That said, if you have birth years on these profiles, we shouldn't have matched someone born in 1635 with someone born in the past century. Consider, also, that our matches must also meet some matching criteria on the immediate family names, so we're not just matching every Hand Hansen with every other one.
Regarding warnings for impossible data, we do some detection but I agree that we ought to do more. Unfortunately there's always a prioritization game with every release, resulting in some obviously-beneficial features never quite bubbling to the top.
Thanks for entering the discussion, Michael. As working in the IT industry myself, I fully understand your view. :)
But providing Geni with some knowledge of expected life lengths of human beings (leaving postulated Methusalems out :)), and of deducting possible time intervals for birth/death from the surrounding information in ancestors ond descendants, would be very useful for pruning out obviously wrong matches.

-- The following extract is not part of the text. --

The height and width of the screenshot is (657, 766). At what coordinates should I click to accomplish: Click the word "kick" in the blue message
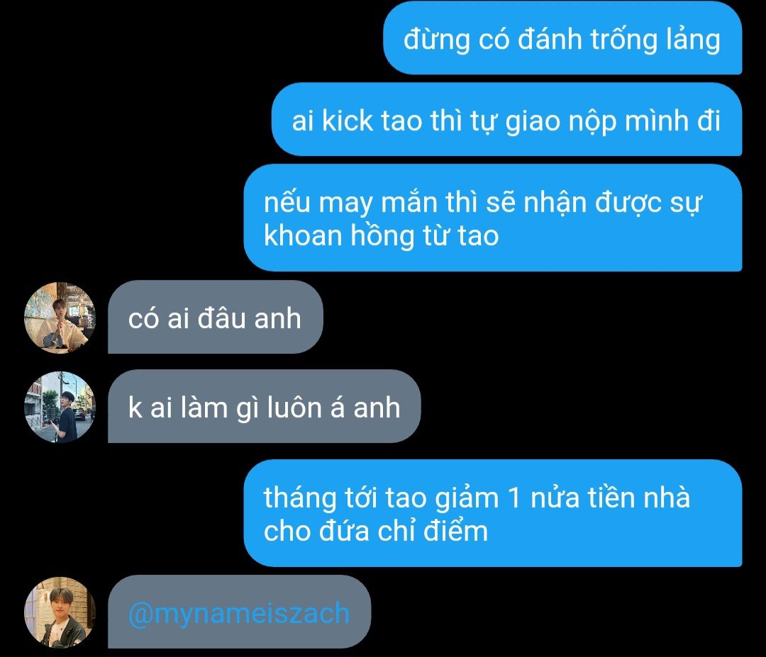tap(348, 120)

We've long considered recording an estimated birth date for profiles lacking them, based on other life event dates, and birth dates of siblings, spouses, parents and children. The reason we haven't done it, is because most profiles that are missing a birth date, are connected to a bunch of other profiles that are also missing a birth date. The likelihood of this benefiting many profiles seems small (but to be fair, we haven't counted).
Right, that's exactly why I think we should do it; if a profile has no birth or death dates and you're evaluating a merge with one born in, say, 1600, it would be helpful to know if the first profile has siblings or spouses born around that time. If he's married to a woman born in 1860, you probably shouldn't merge!
Just to show the crazy suggestion Geni does now: A match between two "Peder Jensen" born 500 years apart! Look: http://screencast.com/t/O4RCm4jOE7hU
I mean, this does not take an Einstein to avoid....
Since Erica Howton suggested on the Pro Users Help discussion http://www.geni.com/discussions/99133?page=7 -- to make my point here - I will post it here as well:
1) Over & Over - I said - " it is a Geni Problem & up to GENI "to solve its Merging Problems - Caused by Private Profiles - and Not "non-Paying Users". Just Apply the 99 or 120 year Dead Rule (if or what the law states) - and have the Geni Program "Automatically" - make the Profiles Public. That should have been the Merge Problem solution - Not "Removing Capabilities" - from non-Paying Users, many crucial to our genealogy research and Geni's success !!
2) her response: A date rule doesn't solve the problem of profiles with no date in them.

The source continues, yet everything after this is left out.